Supplied data: Begin
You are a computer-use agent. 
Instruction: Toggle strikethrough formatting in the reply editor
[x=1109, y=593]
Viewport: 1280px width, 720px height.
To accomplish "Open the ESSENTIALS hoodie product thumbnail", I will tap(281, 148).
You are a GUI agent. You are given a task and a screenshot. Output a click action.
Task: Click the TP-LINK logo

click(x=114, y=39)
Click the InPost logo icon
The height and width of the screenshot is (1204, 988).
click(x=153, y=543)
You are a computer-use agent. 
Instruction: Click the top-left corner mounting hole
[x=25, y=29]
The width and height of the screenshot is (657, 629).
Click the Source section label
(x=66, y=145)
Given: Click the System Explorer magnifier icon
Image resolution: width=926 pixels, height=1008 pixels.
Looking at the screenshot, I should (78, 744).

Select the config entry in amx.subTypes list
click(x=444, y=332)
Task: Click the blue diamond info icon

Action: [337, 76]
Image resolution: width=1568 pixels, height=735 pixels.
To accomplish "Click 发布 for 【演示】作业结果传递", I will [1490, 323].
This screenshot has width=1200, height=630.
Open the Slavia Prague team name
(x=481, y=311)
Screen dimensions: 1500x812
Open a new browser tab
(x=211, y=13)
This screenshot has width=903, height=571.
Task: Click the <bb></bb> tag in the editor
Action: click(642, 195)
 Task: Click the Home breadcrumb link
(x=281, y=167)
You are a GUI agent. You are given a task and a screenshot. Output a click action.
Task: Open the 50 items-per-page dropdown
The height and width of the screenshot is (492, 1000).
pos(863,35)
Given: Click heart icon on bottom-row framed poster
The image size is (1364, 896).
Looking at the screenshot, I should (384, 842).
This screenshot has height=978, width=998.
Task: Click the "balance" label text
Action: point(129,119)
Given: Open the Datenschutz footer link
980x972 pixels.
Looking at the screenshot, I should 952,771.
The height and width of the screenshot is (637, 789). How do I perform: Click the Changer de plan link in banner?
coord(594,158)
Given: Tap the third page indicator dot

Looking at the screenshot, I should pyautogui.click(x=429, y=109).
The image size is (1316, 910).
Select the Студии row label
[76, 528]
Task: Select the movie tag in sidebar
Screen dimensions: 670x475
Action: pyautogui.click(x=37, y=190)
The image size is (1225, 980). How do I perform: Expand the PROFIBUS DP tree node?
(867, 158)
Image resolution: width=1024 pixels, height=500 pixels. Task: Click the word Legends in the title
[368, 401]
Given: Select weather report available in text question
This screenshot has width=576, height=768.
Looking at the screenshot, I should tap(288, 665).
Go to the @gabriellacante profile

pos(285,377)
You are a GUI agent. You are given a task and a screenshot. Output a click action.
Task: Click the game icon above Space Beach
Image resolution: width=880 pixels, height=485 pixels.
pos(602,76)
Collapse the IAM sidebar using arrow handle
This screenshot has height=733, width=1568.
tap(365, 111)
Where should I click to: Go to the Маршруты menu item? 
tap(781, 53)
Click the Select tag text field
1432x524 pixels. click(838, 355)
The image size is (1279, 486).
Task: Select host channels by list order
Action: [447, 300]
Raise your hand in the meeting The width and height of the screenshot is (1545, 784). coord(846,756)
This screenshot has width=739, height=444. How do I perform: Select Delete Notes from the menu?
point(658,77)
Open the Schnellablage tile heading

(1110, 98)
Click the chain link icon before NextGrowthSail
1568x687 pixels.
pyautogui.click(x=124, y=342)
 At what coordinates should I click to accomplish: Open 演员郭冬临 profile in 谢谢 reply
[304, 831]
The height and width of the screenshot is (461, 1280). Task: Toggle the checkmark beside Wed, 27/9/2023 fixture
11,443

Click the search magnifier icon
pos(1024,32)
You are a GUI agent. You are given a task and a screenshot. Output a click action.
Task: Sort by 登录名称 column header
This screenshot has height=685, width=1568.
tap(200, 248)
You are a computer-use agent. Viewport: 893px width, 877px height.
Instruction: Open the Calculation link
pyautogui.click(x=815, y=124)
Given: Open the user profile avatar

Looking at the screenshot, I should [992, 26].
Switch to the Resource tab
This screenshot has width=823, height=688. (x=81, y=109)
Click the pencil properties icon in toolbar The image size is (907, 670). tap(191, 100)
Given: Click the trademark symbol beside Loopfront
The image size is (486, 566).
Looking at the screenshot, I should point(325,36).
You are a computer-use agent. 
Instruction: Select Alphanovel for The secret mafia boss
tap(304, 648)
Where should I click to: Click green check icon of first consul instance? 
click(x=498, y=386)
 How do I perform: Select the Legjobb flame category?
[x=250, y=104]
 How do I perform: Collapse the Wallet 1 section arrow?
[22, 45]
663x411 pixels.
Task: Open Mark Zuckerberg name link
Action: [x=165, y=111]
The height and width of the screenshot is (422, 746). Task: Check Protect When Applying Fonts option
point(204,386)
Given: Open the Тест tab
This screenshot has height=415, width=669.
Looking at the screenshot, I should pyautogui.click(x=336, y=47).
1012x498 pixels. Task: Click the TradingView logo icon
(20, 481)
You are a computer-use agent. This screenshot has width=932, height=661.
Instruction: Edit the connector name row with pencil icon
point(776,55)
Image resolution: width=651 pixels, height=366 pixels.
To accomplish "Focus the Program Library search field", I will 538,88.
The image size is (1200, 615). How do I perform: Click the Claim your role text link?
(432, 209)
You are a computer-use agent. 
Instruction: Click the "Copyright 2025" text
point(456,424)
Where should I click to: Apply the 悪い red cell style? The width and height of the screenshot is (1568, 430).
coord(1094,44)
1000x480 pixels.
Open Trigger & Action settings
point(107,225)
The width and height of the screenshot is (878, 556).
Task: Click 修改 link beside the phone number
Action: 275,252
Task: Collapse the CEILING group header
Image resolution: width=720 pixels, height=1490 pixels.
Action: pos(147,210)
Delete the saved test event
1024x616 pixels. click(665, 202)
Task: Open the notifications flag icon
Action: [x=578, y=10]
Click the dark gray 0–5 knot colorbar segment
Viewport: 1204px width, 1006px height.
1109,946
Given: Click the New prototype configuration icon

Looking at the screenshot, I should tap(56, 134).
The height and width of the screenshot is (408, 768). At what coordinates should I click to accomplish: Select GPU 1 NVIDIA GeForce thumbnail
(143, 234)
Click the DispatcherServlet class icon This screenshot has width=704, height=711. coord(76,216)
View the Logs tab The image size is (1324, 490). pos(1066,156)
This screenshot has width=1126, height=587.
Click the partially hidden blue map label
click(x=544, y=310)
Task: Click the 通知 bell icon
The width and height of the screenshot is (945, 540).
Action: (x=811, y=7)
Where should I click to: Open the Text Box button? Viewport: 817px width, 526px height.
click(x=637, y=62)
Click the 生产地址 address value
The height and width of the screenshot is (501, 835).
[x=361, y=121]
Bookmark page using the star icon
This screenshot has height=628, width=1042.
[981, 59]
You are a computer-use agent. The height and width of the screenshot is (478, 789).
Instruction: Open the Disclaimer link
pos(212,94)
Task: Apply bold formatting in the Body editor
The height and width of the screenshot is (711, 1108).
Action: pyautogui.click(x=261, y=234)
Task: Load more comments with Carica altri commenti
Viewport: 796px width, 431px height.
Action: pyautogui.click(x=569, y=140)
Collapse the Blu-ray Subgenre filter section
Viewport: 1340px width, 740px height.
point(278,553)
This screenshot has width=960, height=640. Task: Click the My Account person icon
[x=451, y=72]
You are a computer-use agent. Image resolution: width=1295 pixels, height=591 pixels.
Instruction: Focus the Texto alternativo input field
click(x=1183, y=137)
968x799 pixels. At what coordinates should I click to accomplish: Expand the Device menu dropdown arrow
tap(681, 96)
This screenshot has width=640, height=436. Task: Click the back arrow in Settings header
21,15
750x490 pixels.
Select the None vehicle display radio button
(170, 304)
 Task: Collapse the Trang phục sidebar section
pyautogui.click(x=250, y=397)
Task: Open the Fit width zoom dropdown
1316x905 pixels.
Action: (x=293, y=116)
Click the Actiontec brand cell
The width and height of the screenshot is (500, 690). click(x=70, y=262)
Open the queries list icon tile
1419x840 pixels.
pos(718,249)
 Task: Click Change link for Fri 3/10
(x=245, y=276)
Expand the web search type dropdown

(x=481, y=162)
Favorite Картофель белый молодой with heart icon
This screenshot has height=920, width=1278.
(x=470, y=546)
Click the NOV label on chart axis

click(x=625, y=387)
Supplied data: End
#### Instructions for the task:
Exactly the lines from the one holding "The width and height of the screenshot is (945, 540)." through the end of the data are to be repeated, with both ends included.

#### Task answer:
The width and height of the screenshot is (945, 540).
Action: (x=811, y=7)
Where should I click to: Open the Text Box button? Viewport: 817px width, 526px height.
click(x=637, y=62)
Click the 生产地址 address value
The height and width of the screenshot is (501, 835).
[x=361, y=121]
Bookmark page using the star icon
This screenshot has height=628, width=1042.
[981, 59]
You are a computer-use agent. The height and width of the screenshot is (478, 789).
Instruction: Open the Disclaimer link
pos(212,94)
Task: Apply bold formatting in the Body editor
The height and width of the screenshot is (711, 1108).
Action: pyautogui.click(x=261, y=234)
Task: Load more comments with Carica altri commenti
Viewport: 796px width, 431px height.
Action: pyautogui.click(x=569, y=140)
Collapse the Blu-ray Subgenre filter section
Viewport: 1340px width, 740px height.
point(278,553)
This screenshot has width=960, height=640. Task: Click the My Account person icon
[x=451, y=72]
You are a computer-use agent. Image resolution: width=1295 pixels, height=591 pixels.
Instruction: Focus the Texto alternativo input field
click(x=1183, y=137)
968x799 pixels. At what coordinates should I click to accomplish: Expand the Device menu dropdown arrow
tap(681, 96)
This screenshot has width=640, height=436. Task: Click the back arrow in Settings header
21,15
750x490 pixels.
Select the None vehicle display radio button
(170, 304)
 Task: Collapse the Trang phục sidebar section
pyautogui.click(x=250, y=397)
Task: Open the Fit width zoom dropdown
1316x905 pixels.
Action: (x=293, y=116)
Click the Actiontec brand cell
The width and height of the screenshot is (500, 690). click(x=70, y=262)
Open the queries list icon tile
1419x840 pixels.
pos(718,249)
 Task: Click Change link for Fri 3/10
(x=245, y=276)
Expand the web search type dropdown

(x=481, y=162)
Favorite Картофель белый молодой with heart icon
This screenshot has height=920, width=1278.
(x=470, y=546)
Click the NOV label on chart axis

click(x=625, y=387)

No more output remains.